According to a 2010 survey, most climbers are university students who simply want to use Google search. Other findings show that only a small share of Chinese Internet users bother to use anti-censorship tools and are mostly satisfied with the domestic offerings available to them. However, even these users are often passively involved in anti-censorship measures when they engage in practices like using coded language on social media sites to evade censors.

*Fun fact: Though references to the Great Firewall are blocked on Weibo, Fang Binxing, the vilified architect and grand designer of it, is not. He was forced to close his Weibo account after irate Internet users showered him with abuse. The vitriol for him even extended into real life, with a student throwing a shoe at him and becoming a folk hero for it.



维基揭密 / 維基揭密 (WikiLeaks / Wéijījiēmì) is an online organization that publishes submissions of secret and classified media from anonymous news sources, news leaks, and whistleblowers. 维基 is a transliteration of “Wiki” while the last two characters can be written in various ways (see note below for discussion of variations on word), all of which roughly mean “uncovering/explaining secrets.”

Why it blocked: China, like the U.S. is deathly afraid of government leaks and is no doubt concerned about what WL has in its treasure trove of secret documents. Already, Wikileaks has revealed Chinese willingness to abandon North Korea, as well as other embarrassing (if true) rumors like Wen Jiabao’s “disgust” with his wife’s corruption. In the U.S., merely even reading WikiLeaks cables may have repercussions on your job prospects, and just last week a U.S. Foreign Service Officer was dismissed for linking to WikiLeaks on his blog, among other allegations. Nothing similar exists in China at the moment. [Status - 3/12/12, 3/23/12: blocked]

Note: Both the above simplified and traditional versions have roughly the same number of Google hits.  Swaps for the third and fourth characters are common. “Jie” can be written as 解, meaning “explain,” or 揭, meaning “uncover.” “Mi” can be written as 秘, meaning “secret,” or 密, meaning “dense” (put together, 秘密, they form the word “secret”). Some of these alternative variations—for instance 维基解密, apparently the most popular way to translate the term, with roughly 9 million Google hits vs. less than a million for the two above blocked versions—are unblocked. 
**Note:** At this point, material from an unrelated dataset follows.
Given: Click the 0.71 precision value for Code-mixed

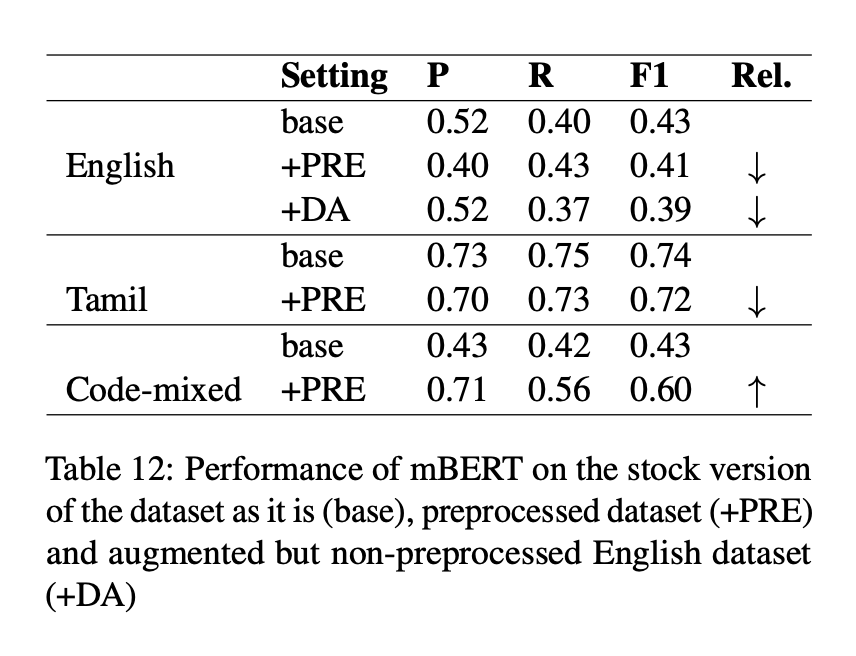Looking at the screenshot, I should (457, 390).
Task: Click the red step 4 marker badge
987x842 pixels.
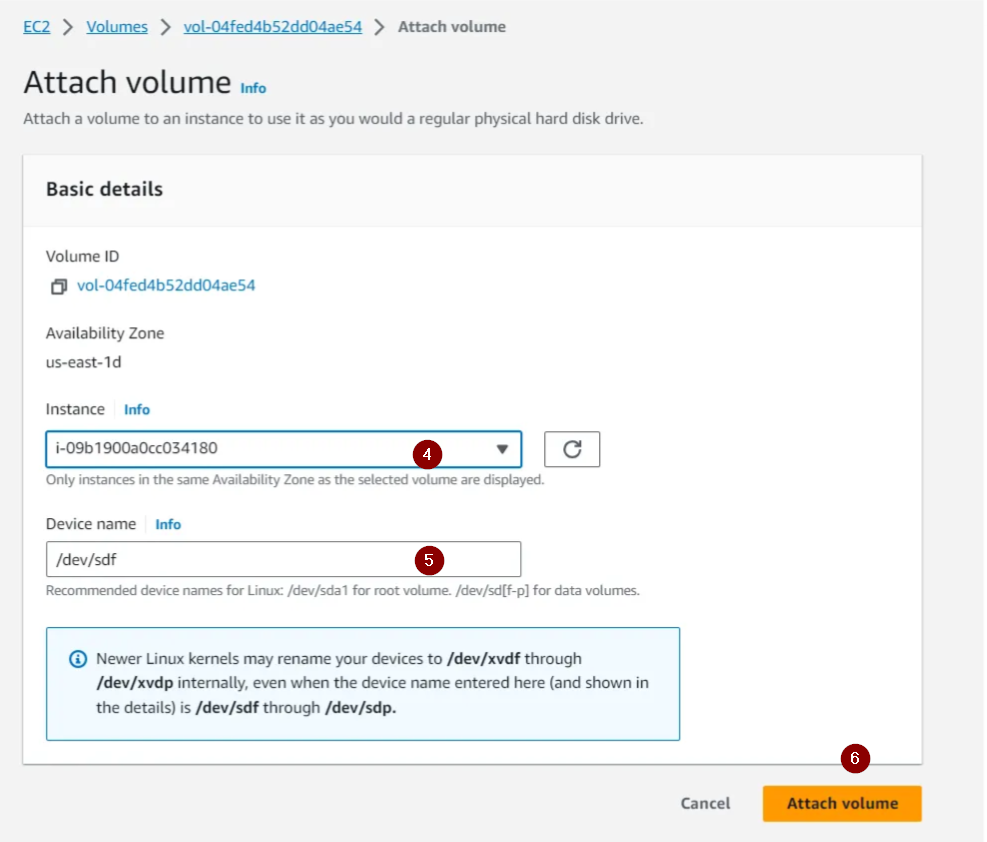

无界网络 (Ultrasurf / Wujie wangluo) is a free Internet censorship circumvention tool. Ultrasurf was originally designed to enable internet users in China to safely bypass China’s Golden shield, but now has as many as eleven million users worldwide.

Why it is blocked: Besides the fact that the software punches a hole through China’s noted Great Firewall, it is also a product designed by the Falun Gong and funded by the U.S. government.

Note 1: Searching for the phrase “无界网络” is not only blocked on Weibo, but it will also cause your connection to the site to break, the only such phrase discovered thus far to cause such an action (searching for blogspot.com on Baidu does something similar). A user is locked out of Weibo for several minutes before they are allowed to reconnect.

Note 2: There have been allegations that Ultrasurf is possibly malware, or at the very least exhibits behavior that appears suspicious, a claim that is difficult to dispel because the source code has not been released (in order to prevent Chinese analysis), though others vigorously defend the software. As mentioned, recently it has been funded in part by the U.S. government and the Berkman Center at Harvard lauded its performance in 2007 (2010 report).



五毛 (literally, 50 cents / wumao), short for wumaodang or 50 Cent Party, is a pejorative term for Internet commentators hired by the Chinese government to post comments favorable towards party policies in an attempt to shape and sway public opinion on Internet message boards.

Why it is blocked: Though there has already been much media coverage about China’s professional web commentators and the government has openly acknowledged their presence, it still does no good (at least from the CCP’s perspective) to have accusations of “wumao” every time someone makes a pro-China commennt.